War heute selbst das erste Mal unterwegs und es war mühsam ein paar Dorsche zusammen zu suchen.
Am Ende waren´s genau 5, größte Fische immerhin 56 und 57 cm.


----------



## banzinator (20. April 2017)

*AW: aktuelle Fänge BB/Kajak/Boot/Watfischen 2017*

Petri dazu. Welche Uhrzeit, welche Tiefe?


----------



## Bellyangler (20. April 2017)

*AW: aktuelle Fänge BB/Kajak/Boot/Watfischen 2017*

Moin,
ich war von 6.00-10.30 Uhr vor Dahme. 
Tiefe ca. 4-5 Meter.
Alle auf Kopyto 8 cm motoroil und braungrünglitter
Nervig: für mich neu - TP Parkplatz jetzt gebührenpflichtig von 8.00 bis 22.00 Uhr (zum Glück funktionierte der Automat nicht!) und natürlich wieder Stellnetz direkt vor der Küste!#q
Gruß BA#h


----------



## Bellyangler (14. Mai 2017)

*AW: aktuelle Fänge BB/Kajak/Boot/Watfischen 2017*

Moin!
Hier noch mal aus meiner Sicht ein paar Eindrücke der letzten 4 Touren.
Insgesamt 10 Dorsche mit 2/3 Anglern. Das sind aber Standfische, die sich das ganze Jahr vor der Küste aufhalten
Der Dorsch ist (bisher?) gefühlt nicht vor der Küste in Bellyboat-Reichweite. Wenn Fische, dann gerade maßige oder untermaßig.
Weißenhaus völlig verkrautet, Todeszone. Angeln mit Gummifisch praktisch unmöglich.
In Dahme etwas bessere Bedingungen, aber auch dort bescheidene Ergebnisse. Gefühlt waren kaum bis keine Fische vor Ort.
Sind die Dorschbestände tatsächlich so stark eingebrochen?|kopfkrat
Es scheint traurige Gewissheit zu sein!
Gruß Bellyangler


----------



## Erdmännchen (14. Mai 2017)

*AW: aktuelle Fänge BB/Kajak/Boot/Watfischen 2017*



Bellyangler schrieb:


> Moin!
> Hier noch mal aus meiner Sicht ein paar Eindrücke der letzten 4 Touren.
> Insgesamt 10 Dorsche mit 2/3 Anglern. Das sind aber Standfische, die sich das ganze Jahr vor der Küste aufhalten
> Der Dorsch ist (bisher?) gefühlt nicht vor der Küste in Bellyboat-Reichweite.
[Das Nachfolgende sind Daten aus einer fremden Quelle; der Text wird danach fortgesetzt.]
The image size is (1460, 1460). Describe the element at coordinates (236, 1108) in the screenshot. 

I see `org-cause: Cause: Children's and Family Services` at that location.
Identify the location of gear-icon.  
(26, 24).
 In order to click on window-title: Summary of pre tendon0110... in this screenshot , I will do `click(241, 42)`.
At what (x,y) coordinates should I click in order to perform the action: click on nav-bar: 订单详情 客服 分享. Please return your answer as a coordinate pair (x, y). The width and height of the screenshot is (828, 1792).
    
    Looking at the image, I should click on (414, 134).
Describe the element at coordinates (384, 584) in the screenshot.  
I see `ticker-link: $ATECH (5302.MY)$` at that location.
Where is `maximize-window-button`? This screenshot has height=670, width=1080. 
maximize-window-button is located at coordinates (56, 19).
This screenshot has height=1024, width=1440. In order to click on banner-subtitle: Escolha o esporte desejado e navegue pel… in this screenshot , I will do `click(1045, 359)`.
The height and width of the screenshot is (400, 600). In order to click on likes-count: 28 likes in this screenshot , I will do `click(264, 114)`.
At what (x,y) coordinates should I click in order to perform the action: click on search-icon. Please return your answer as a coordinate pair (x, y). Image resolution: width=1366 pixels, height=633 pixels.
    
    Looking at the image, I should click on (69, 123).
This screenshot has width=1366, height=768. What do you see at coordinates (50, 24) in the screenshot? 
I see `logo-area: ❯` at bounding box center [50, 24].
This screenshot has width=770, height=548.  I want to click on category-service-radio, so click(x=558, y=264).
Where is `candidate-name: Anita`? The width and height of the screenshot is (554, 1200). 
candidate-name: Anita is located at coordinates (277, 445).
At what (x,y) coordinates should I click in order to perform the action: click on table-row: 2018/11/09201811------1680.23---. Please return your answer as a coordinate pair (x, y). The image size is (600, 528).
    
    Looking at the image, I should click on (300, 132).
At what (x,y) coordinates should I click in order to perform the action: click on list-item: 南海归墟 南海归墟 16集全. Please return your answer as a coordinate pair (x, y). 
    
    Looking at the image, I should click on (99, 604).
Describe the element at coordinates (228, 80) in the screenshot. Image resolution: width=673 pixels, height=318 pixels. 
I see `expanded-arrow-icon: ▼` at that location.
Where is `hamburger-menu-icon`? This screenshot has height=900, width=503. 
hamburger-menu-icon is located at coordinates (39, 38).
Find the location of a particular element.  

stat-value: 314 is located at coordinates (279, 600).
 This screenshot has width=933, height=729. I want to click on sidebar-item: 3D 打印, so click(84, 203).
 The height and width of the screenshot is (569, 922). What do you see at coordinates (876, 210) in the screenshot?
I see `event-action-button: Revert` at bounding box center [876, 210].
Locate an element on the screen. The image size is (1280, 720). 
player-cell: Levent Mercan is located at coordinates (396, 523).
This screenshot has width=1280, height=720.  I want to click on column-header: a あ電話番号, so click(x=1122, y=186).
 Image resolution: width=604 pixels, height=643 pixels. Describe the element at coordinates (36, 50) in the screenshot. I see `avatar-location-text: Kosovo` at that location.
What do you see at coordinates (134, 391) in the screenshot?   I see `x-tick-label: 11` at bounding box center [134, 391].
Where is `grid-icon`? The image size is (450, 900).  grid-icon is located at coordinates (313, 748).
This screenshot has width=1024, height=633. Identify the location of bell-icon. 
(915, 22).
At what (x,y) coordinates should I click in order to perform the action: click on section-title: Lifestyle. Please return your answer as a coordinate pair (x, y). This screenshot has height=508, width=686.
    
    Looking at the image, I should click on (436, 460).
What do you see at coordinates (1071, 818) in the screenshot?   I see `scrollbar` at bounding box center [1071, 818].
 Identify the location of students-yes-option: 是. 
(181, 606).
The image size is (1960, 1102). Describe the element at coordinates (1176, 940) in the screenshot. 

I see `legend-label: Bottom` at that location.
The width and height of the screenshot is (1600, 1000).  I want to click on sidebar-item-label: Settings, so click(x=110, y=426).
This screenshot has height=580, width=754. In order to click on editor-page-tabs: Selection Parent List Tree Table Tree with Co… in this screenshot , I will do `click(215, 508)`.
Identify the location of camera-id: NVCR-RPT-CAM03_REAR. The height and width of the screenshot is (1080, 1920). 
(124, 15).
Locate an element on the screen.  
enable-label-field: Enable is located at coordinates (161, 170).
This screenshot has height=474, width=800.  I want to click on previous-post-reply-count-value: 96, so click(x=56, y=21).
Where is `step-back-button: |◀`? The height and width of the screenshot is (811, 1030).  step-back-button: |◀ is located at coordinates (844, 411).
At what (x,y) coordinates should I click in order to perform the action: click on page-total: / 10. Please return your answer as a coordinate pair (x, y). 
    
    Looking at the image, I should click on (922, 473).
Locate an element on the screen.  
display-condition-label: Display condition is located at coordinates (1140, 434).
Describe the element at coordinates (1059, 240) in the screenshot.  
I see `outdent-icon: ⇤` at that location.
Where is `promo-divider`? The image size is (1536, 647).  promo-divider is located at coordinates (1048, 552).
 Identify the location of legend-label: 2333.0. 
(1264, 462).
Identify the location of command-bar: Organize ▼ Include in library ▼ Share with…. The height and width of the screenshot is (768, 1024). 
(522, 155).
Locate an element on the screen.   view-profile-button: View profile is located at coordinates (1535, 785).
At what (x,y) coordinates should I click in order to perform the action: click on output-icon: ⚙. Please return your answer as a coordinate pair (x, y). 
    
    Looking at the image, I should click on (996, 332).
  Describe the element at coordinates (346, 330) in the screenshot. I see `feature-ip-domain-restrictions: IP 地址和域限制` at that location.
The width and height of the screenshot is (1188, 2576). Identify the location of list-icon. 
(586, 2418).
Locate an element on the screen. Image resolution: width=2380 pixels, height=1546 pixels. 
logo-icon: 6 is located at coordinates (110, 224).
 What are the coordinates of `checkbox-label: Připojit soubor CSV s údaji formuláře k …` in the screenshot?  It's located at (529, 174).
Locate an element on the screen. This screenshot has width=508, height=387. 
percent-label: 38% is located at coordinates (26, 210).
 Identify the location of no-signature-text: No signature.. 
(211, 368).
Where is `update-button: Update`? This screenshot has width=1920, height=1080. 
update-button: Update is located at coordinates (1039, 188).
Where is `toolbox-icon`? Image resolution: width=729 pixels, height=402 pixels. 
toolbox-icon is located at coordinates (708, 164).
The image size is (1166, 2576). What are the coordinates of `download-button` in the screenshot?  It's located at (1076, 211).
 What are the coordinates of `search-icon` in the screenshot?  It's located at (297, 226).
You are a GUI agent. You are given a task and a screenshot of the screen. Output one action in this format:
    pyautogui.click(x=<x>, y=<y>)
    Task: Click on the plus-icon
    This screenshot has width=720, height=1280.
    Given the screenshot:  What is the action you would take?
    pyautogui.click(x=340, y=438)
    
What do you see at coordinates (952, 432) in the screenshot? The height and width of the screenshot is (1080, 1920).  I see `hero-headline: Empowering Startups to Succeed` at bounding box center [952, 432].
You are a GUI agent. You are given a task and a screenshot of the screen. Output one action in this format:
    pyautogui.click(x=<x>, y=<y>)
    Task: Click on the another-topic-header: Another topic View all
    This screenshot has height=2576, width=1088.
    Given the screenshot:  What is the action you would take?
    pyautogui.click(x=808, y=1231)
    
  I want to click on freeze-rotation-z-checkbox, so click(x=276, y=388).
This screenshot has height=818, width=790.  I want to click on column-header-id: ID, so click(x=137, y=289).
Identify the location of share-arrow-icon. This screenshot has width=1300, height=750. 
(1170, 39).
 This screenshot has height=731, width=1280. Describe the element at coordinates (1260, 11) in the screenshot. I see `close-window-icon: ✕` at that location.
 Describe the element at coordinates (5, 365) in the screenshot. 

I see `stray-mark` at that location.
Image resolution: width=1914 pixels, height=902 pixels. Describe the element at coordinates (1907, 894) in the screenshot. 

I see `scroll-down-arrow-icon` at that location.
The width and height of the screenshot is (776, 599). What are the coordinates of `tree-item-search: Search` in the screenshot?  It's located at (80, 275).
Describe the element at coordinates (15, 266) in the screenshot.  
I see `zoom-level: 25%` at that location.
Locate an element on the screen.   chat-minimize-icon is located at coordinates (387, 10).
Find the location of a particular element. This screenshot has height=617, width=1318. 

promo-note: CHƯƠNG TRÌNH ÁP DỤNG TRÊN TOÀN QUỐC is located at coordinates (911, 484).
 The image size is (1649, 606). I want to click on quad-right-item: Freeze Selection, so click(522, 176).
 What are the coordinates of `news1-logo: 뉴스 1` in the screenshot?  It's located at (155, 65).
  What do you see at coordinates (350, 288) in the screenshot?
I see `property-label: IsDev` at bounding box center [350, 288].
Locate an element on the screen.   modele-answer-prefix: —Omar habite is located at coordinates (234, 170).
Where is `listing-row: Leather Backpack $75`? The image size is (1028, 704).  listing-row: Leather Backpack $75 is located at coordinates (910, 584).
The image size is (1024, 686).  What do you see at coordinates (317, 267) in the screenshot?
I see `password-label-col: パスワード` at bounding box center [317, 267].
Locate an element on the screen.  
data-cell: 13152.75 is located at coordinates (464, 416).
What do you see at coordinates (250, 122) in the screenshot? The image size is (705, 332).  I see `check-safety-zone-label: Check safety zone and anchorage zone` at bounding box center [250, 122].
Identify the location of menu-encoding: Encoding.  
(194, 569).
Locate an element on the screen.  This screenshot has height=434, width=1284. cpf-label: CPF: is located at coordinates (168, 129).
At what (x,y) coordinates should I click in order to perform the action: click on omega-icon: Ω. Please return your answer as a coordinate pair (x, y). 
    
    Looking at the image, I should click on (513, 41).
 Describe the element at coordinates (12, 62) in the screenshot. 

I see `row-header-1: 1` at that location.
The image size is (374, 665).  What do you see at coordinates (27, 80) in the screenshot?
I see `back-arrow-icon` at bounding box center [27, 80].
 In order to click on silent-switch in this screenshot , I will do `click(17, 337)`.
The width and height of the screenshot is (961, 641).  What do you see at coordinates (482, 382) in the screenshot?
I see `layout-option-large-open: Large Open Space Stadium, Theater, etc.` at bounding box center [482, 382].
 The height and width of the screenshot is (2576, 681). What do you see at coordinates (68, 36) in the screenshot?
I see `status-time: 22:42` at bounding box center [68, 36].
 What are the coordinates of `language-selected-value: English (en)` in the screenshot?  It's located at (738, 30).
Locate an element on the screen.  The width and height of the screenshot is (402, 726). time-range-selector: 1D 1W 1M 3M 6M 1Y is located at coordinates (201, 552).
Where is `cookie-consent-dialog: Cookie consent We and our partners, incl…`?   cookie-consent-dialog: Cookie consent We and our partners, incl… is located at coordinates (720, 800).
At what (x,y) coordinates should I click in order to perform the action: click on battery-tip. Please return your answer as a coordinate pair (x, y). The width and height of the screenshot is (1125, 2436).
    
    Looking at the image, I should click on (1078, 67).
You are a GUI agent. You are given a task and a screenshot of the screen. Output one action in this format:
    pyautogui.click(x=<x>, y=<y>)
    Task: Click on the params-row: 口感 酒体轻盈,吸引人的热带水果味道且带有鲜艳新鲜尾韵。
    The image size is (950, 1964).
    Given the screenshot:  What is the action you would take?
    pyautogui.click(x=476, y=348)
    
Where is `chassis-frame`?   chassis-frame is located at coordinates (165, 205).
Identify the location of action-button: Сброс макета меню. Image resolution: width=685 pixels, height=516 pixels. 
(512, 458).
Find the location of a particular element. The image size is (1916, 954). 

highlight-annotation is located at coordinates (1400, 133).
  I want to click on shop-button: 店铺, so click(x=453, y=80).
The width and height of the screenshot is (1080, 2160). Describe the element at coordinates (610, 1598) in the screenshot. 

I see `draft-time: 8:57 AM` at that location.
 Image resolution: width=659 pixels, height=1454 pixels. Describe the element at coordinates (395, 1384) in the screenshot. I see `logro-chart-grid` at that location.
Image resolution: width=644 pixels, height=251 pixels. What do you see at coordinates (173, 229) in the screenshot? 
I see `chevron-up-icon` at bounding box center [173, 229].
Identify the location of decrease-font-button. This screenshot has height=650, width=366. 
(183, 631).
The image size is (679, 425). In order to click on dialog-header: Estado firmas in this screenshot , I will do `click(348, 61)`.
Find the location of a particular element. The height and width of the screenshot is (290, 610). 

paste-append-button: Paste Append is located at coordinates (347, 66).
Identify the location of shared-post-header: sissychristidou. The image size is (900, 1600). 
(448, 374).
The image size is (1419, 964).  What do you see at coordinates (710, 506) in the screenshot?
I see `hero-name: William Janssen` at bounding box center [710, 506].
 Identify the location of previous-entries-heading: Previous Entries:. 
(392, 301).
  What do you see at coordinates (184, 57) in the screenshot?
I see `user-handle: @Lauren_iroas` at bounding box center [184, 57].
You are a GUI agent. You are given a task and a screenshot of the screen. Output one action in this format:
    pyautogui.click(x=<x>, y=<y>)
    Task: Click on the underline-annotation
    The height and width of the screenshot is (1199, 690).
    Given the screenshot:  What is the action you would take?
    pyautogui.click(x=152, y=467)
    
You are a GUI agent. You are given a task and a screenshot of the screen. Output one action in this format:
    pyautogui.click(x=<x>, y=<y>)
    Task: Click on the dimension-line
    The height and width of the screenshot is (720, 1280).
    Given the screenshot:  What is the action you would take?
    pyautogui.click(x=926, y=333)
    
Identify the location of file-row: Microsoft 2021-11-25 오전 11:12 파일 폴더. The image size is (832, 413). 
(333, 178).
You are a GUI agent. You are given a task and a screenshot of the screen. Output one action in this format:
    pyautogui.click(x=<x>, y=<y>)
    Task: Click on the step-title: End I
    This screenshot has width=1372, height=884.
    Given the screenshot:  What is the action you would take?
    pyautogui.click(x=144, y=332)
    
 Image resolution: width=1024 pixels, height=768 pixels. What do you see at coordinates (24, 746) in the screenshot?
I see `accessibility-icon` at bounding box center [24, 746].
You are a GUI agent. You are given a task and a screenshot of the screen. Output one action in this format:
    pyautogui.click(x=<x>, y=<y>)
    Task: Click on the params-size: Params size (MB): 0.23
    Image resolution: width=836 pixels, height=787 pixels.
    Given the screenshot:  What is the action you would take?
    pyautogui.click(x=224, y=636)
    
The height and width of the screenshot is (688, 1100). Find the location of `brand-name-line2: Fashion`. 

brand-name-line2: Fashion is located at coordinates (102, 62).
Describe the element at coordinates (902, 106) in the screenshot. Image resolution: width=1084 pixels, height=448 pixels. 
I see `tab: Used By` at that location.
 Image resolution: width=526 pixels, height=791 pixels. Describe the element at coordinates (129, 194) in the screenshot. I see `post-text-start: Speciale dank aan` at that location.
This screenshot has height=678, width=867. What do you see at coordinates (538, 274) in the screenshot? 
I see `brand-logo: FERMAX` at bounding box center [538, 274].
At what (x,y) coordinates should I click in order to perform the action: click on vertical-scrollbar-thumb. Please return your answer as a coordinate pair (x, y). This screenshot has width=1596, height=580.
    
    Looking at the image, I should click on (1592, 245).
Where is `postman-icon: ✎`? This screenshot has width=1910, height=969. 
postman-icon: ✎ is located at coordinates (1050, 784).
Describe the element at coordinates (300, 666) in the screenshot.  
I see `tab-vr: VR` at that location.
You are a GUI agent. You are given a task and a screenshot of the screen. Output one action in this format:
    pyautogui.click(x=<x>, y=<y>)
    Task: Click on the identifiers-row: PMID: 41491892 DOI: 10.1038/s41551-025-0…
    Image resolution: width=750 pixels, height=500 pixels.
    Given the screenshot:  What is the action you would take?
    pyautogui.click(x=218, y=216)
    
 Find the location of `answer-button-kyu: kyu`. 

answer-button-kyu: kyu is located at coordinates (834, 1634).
Wenn Fische, dann gerade maßige oder untermaßig.
> ...


War gestern in Rosenfelde, also quasi Dahme, vom Strand aus gut 1 Stunde versucht zu brandeln, bis der Platzregen einsetzte, hatte in der Zeit auch keinen Kontakt. Bedingungen schienen eigentlich nicht schlecht zu sein. Der Bestand kann ja eigentlich nicht von einem Jahr aufs nächste komplett verschwinden, der kommt hoffentlich bald vorbei.


----------



## mefofänger (16. Mai 2017)

*AW: aktuelle Fänge BB/Kajak/Boot/Watfischen 2017*

ich habe langsam immer mehr den verdacht das bei dem brand in frederica viel schlimmeres in die ostsee gelangt ist als zugegeben wird!!! und deshalb der dorsch sich verzogen hat! mfg


----------



## Smallmouth (20. Mai 2017)

*AW: aktuelle Fänge BB/Kajak/Boot/Watfischen 2017*

Versucht es doch mal auf diese , wenns mit Dorsch nicht klappt , obwohl ich kann nicht klagen außer über das Baglimit......


----------



## Mot (20. Mai 2017)

*AW: aktuelle Fänge BB/Kajak/Boot/Watfischen 2017*

Petri schöne Fische.
Plattfisch satt. Ist schon was dran an den Platten, die letzten die ich hatte waren noch recht dünn!?


----------



## Smallmouth (21. Mai 2017)

*AW: aktuelle Fänge BB/Kajak/Boot/Watfischen 2017*

werden langsam besser , leider kommen aber immer mehr fingerlange Wittlinge und Minidorsche dazu .


----------



## Mot (21. Mai 2017)

*AW: aktuelle Fänge BB/Kajak/Boot/Watfischen 2017*



Smallmouth schrieb:


> werden langsam besser , leider kommen aber immer mehr fingerlange Wittlinge und Minidorsche dazu .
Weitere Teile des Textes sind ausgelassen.